▶ [Source data]
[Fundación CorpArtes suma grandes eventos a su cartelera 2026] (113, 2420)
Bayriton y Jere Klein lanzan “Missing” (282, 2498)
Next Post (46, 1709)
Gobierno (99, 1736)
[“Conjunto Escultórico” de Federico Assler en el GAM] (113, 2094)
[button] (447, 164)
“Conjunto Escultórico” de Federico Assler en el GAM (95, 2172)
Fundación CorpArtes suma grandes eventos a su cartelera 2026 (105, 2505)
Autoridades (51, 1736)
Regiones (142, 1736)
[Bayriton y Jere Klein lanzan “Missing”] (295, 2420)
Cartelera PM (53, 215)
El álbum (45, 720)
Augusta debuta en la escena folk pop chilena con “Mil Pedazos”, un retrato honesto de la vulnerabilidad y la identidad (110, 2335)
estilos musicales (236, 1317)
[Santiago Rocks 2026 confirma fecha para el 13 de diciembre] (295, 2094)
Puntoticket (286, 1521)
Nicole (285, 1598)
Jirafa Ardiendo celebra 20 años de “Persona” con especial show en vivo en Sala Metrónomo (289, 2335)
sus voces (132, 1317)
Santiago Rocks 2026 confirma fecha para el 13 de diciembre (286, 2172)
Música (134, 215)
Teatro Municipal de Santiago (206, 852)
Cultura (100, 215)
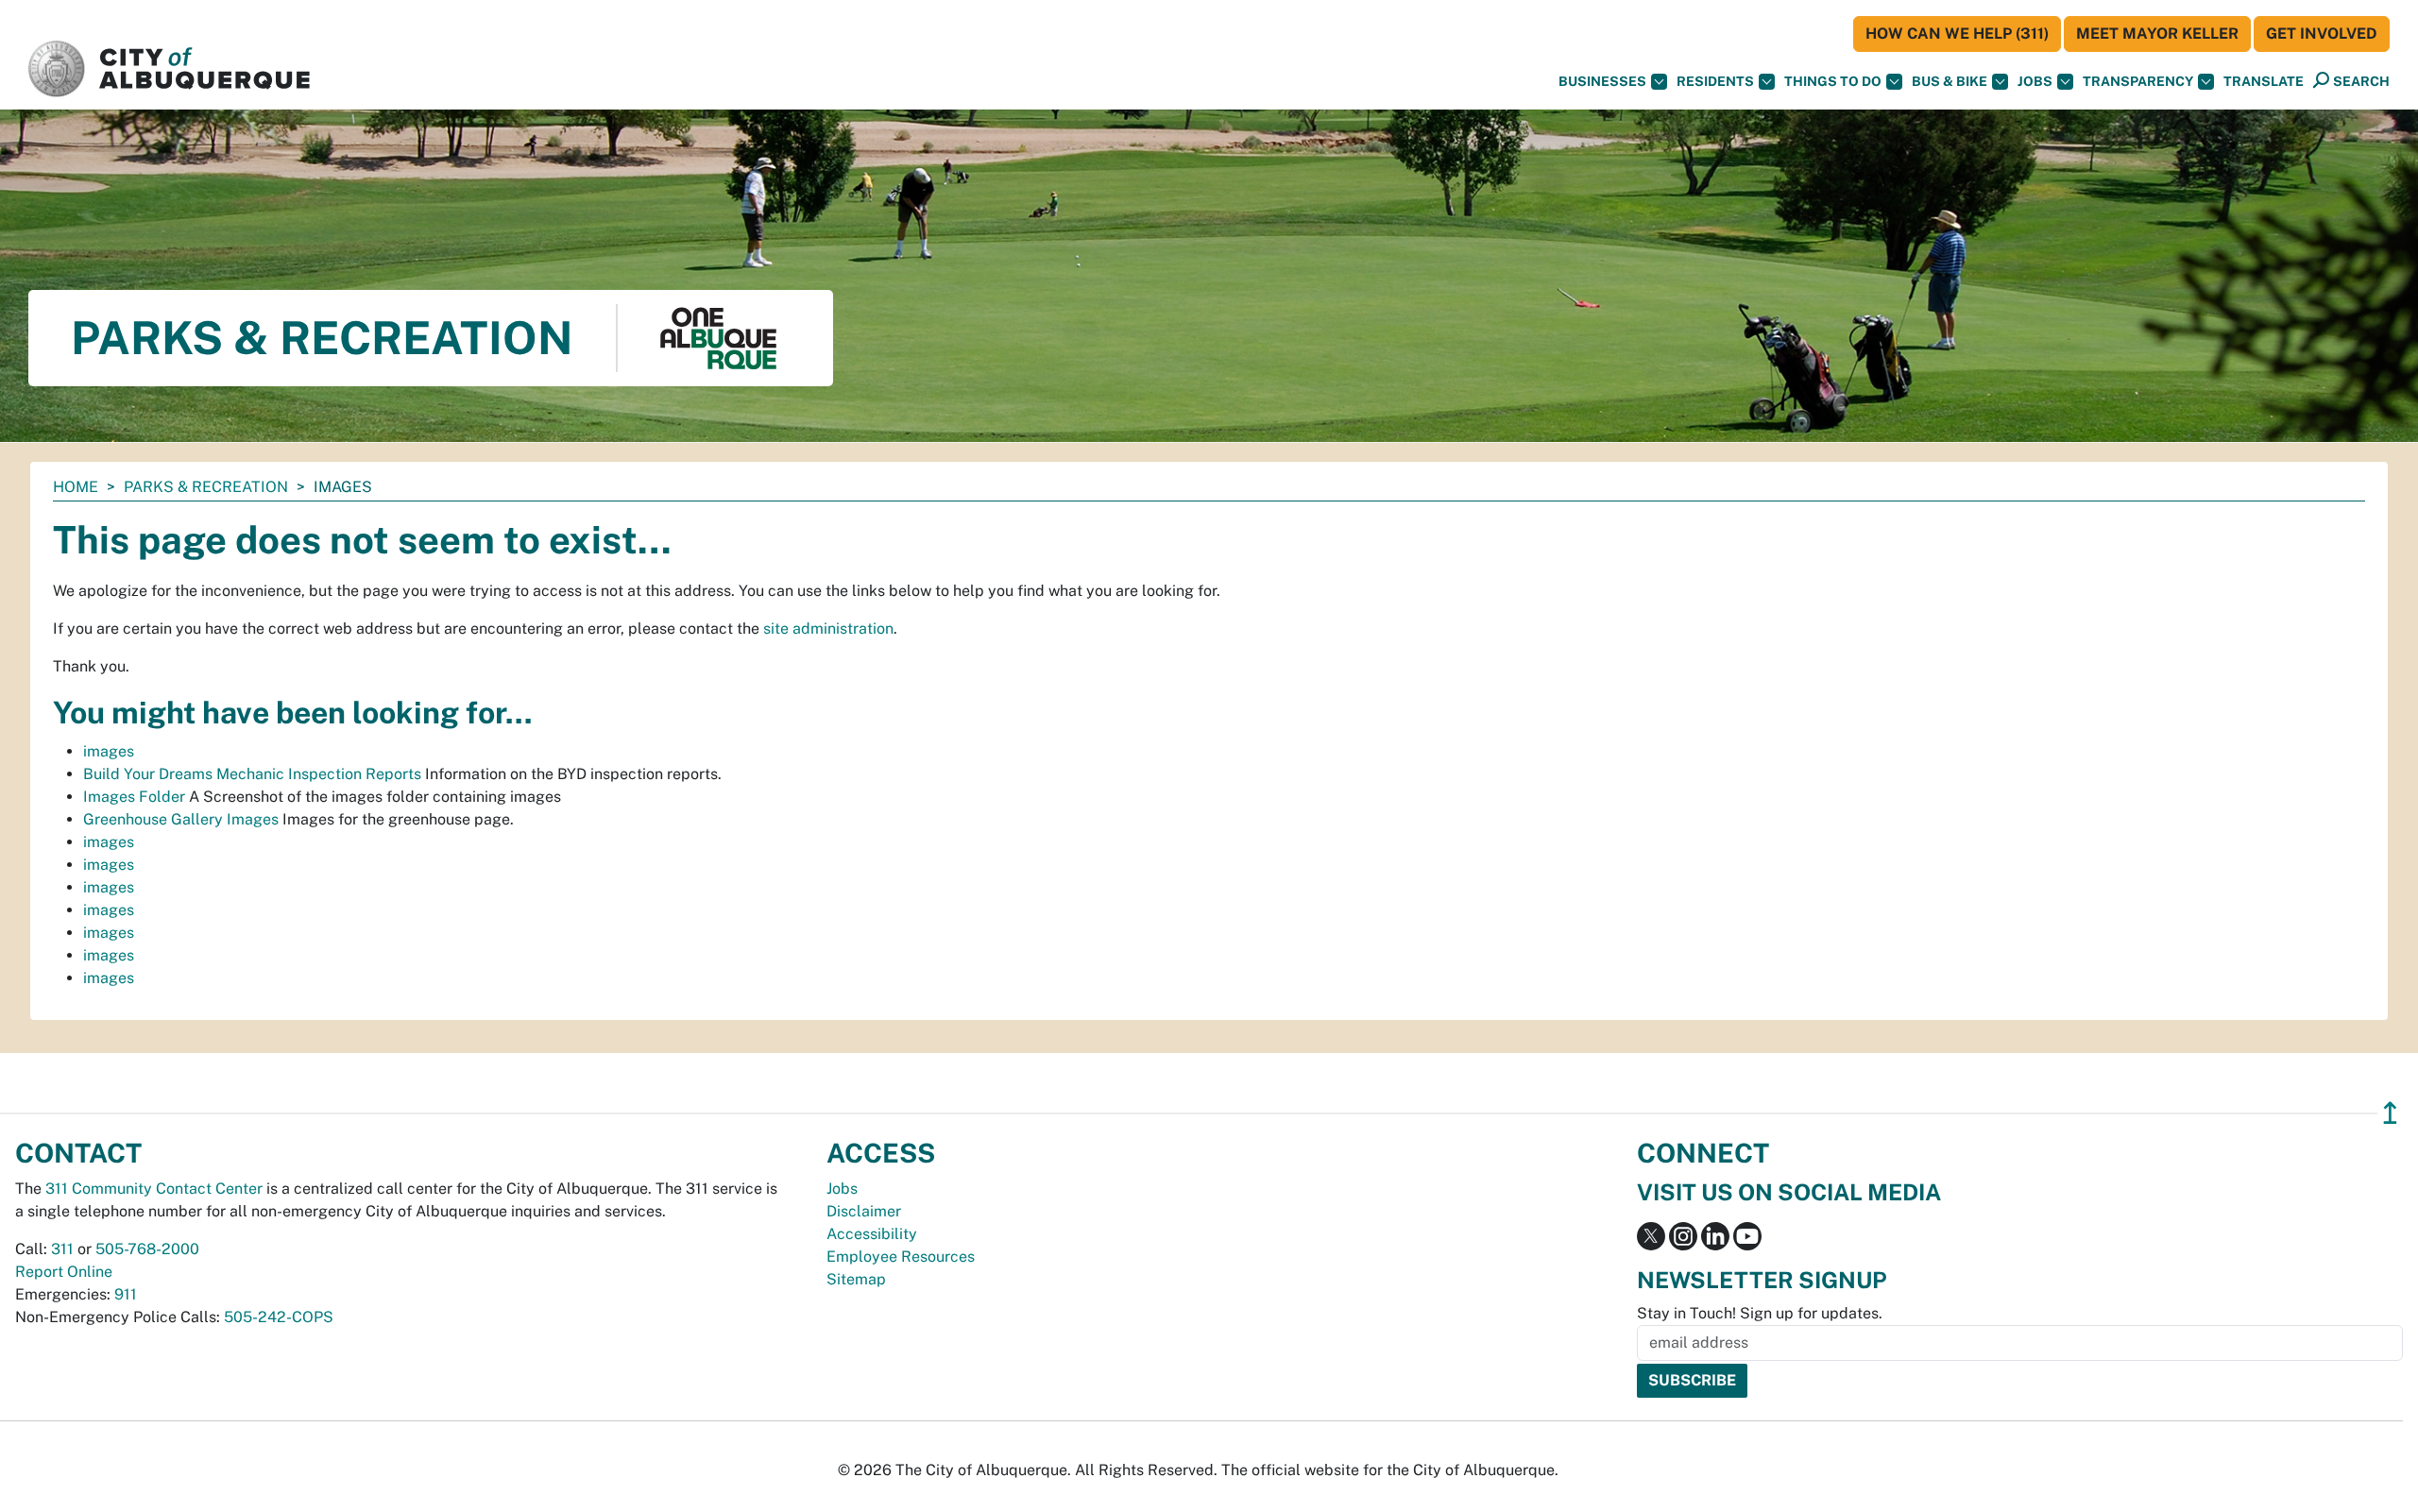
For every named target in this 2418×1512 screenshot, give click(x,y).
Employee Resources (900, 1257)
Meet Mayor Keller (2157, 33)
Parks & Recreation (206, 487)
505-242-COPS (278, 1317)
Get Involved (2321, 33)
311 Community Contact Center (154, 1189)
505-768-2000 (147, 1249)
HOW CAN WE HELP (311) (1957, 33)
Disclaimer (863, 1211)
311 (62, 1249)
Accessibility (871, 1234)
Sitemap (856, 1279)
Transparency (2138, 81)
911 (125, 1294)
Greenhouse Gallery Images (181, 819)
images (108, 751)
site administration (828, 628)
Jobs (2035, 81)
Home (75, 487)
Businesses (1602, 81)
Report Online (63, 1272)
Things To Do (1833, 81)
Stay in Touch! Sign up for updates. (1759, 1313)
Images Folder (134, 797)
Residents (1715, 81)
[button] (2263, 81)
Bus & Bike (1949, 81)
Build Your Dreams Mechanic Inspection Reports (252, 774)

▶ [What needs to be done]
Find the string "fecha" in the listing and copy every line in which it occurs.

▶ [Answer for this exercise]
[Santiago Rocks 2026 confirma fecha para el 13 de diciembre] (295, 2094)
Santiago Rocks 2026 confirma fecha para el 13 de diciembre (286, 2172)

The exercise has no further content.